Eso también llamó la atención del subcomisario Ángel Petti, a quien le sorprendió lo sereno que estaba. No se lo notaba afectado por la escena que estaba observando. Actitudes que convencieron al subcomisario de que el responsable de esos asesinatos estaba enfrente de él. Por eso, invitó a Barreda a su despacho para que pudieran charlar. Tras una larga conversación, terminó contando dónde arrojó el arma.

La casa donde Barreda asesinó a toda su familia. Crédito: Amino Apps

¿Simulación o demencia?

Como se había declarado responsable de los asesinatos, lo que se trató de probar en el juicio oral era si lo podían juzgar como una persona que fue consciente de sus actos. De esta manera, sería condenado a cadena perpetua o se lo internara en un neuropsiquiátrico. Esto condujo a una constante pelea entre les peritos, psiquiatras y psicólogues para determinar la sentencia.

La defensa del odontólogo no negó la autoría de su cliente en los asesinatos. Si él no hubiese confesado dónde había desechado las partes del arma, balística nunca las hubiese encontrado.

Durante el transcurso del juicio, declaró: “Yo no era yo. Cuando pasó lo que pasó, yo no era yo. Era otro. Un extraño. Un desconocido que llegó a hacer lo que yo nunca hubiese hecho. Discutí con mi esposa y una nebulosa me hizo perder la noción de las cosas. Escuché voces y vi los bultos en el suelo”. 

Agregó: “¡Dios mío, qué he hecho! La idea de matarlas la tenía en la cabeza. Me humillaban todo el tiempo. No sé por qué, pero se me había metido en la cabeza una idea fulera. Una idea fuerte. Una idea fija. Una idea de muerte.

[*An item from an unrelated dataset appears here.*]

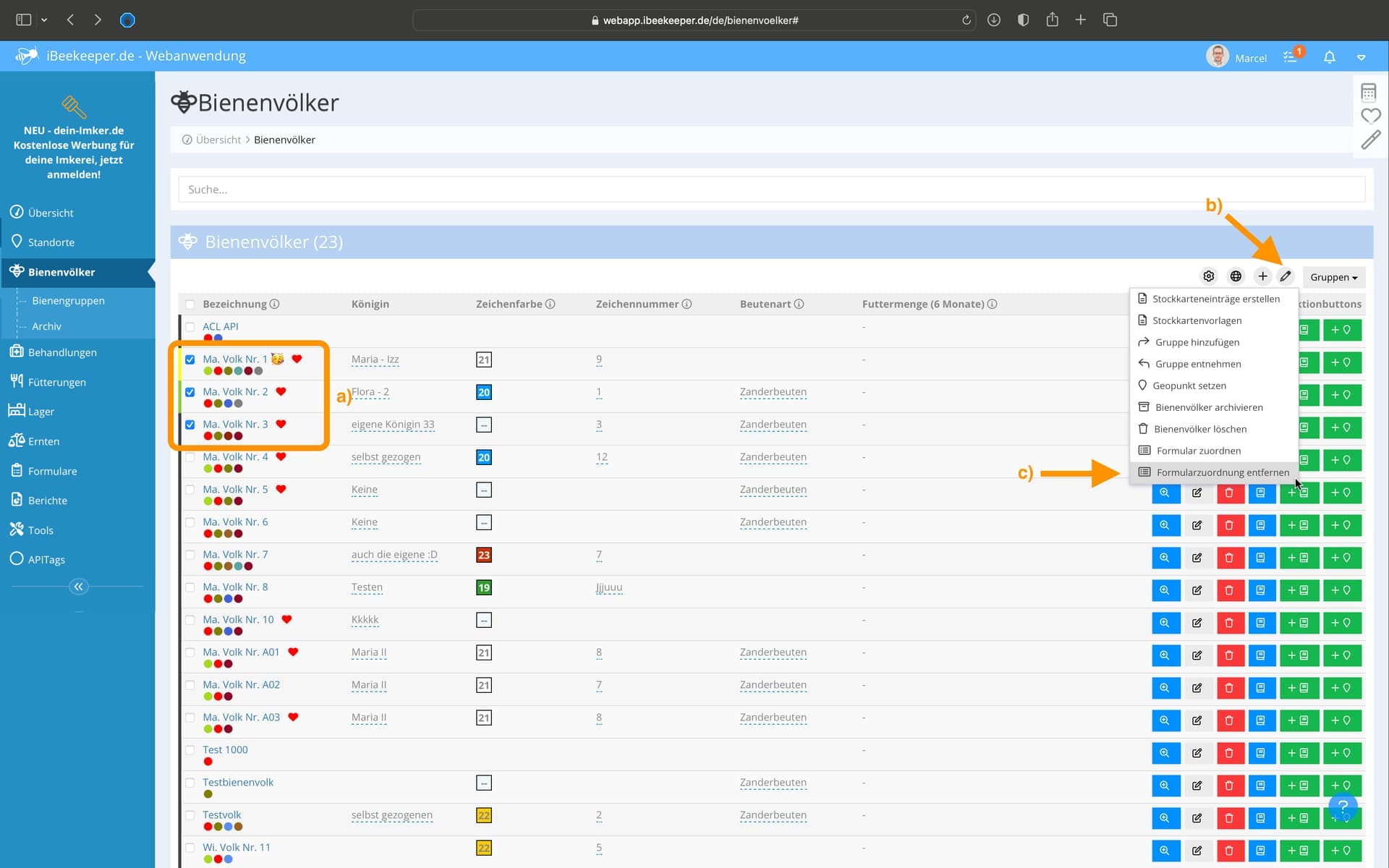1389x868 pixels.
Task: Click the gear settings icon above table
Action: coord(1208,276)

Eran ellas o yo”. A pesar de este comentario, Ricardo Barreda jamás se consideró enfermo.

El 14 de agosto de 1995, les jueces María Cecilia Rosenstock, Eduardo Hortel y Pedro Luis Soria condenaron a Barreda a prisión perpetua por los asesinatos, agraviados por vínculo, cometidos el 15 de noviembre de 1992.

La sentencia estuvo dividida, ya que la jueza Rosenstock consideró: «He llegado a la íntima convicción de que Barreda actuó sin posibilidad de comprensión de la criminalidad del acto y de dirigir sus acciones por hallarse afectado de una psicosis delirante sistematizada y crónica, bajo la forma de delirio de reivindicación».

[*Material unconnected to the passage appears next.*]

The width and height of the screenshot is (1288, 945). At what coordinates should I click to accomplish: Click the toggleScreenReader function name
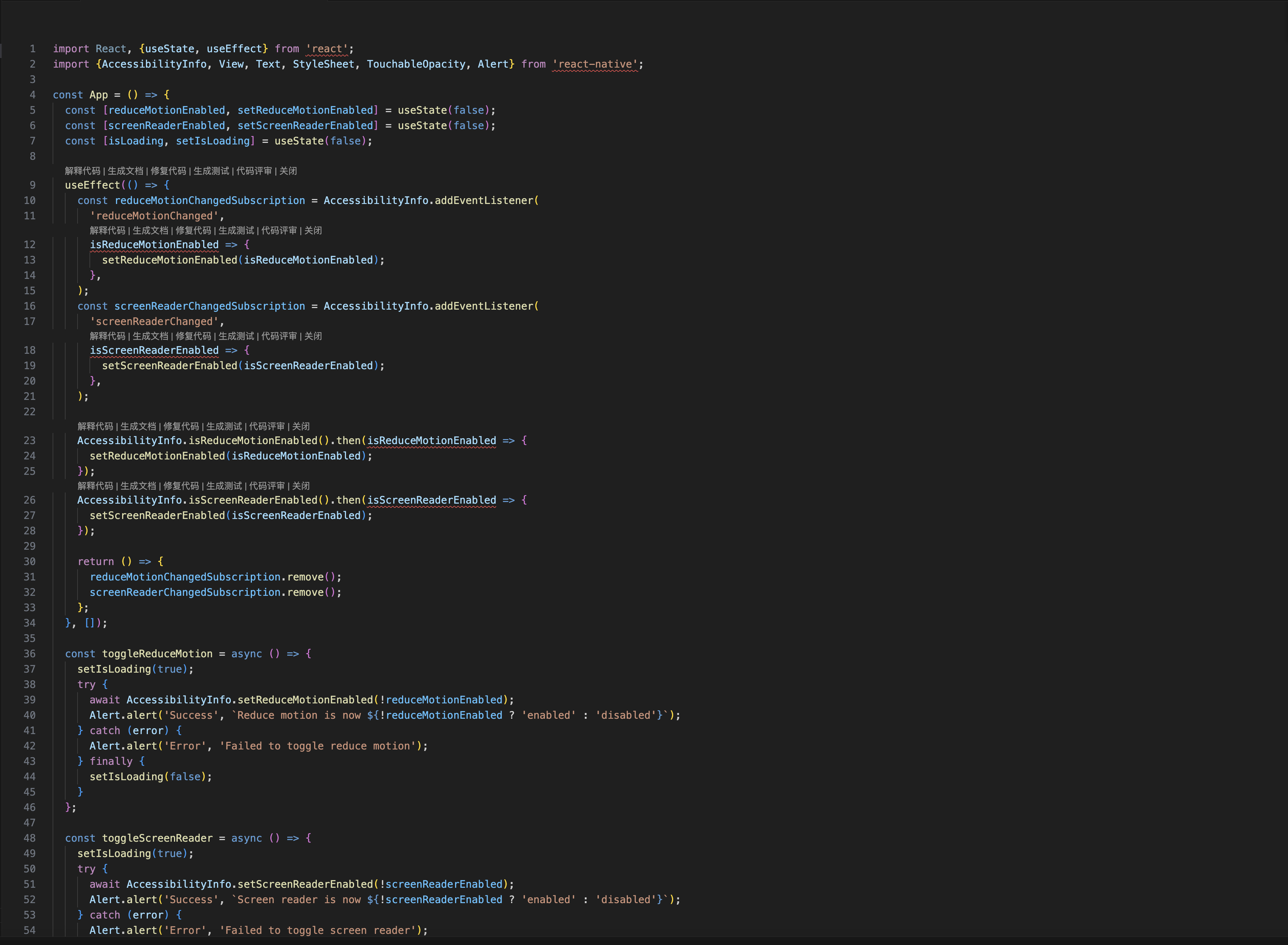point(157,838)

Entrevista al femicida. Crédito: GERMAN CONDOTTO 

El regreso a las calles

Tras estar 13 años preso en la Unidad 9 de La Plata, el 23 de mayo de 2008 Barreda recibió el beneficio de prisión domiciliaria por su buena conducta. Vivió con su novia Berta, en un departamento de dos ambientes ubicado en el barrio de Belgrano, en la Ciudad Autónoma de Buenos Aires.

En una entrevista con Canal 9, Barreda narró que si la situación que vivió se volvía a dar de la misma manera, él hubiese procedido como lo hizo. En la nota estuvo muy distendido y cómodo, contó chistes y denominó como irreal todo lo que él vivió.

Cuando le concedieron la libertad condicional, comenzó a salir a todos los lugares posibles. Ahí se vio reflejado cuál había sido la cobertura de los medios durante su caso. Convirtieron a Barreda en una especie de “ícono”. Si bien hubo personas que no olvidaban lo que había hecho, varias lo celebraban y aplaudían.

Tras salir de la cárcel Barreda se encontró con Berta André, su nueva pareja. Crédito: Amino Apps

La violencia vuelve a hacerse presente en sus últimos años

En el año 2014, regresó a prisión por orden del juez Rubén Dalto. Este consideró que era peligroso para Berta que siguieran conviviendo juntos, debido a la violencia verbal y psicológica que ella sufrió por parte de su novio.

Pasó los últimos años de su vida deambulando por diferentes hospitales y geriátricos. Falleció el 25 de mayo de 2020, en un geriátrico de José C. Paz, a causa de un paro cardiorrespiratorio. Lo enterraron en el cementerio de esa localidad y en su tumba figura un epitafio: “arrepentido de mis pecados cometidos”.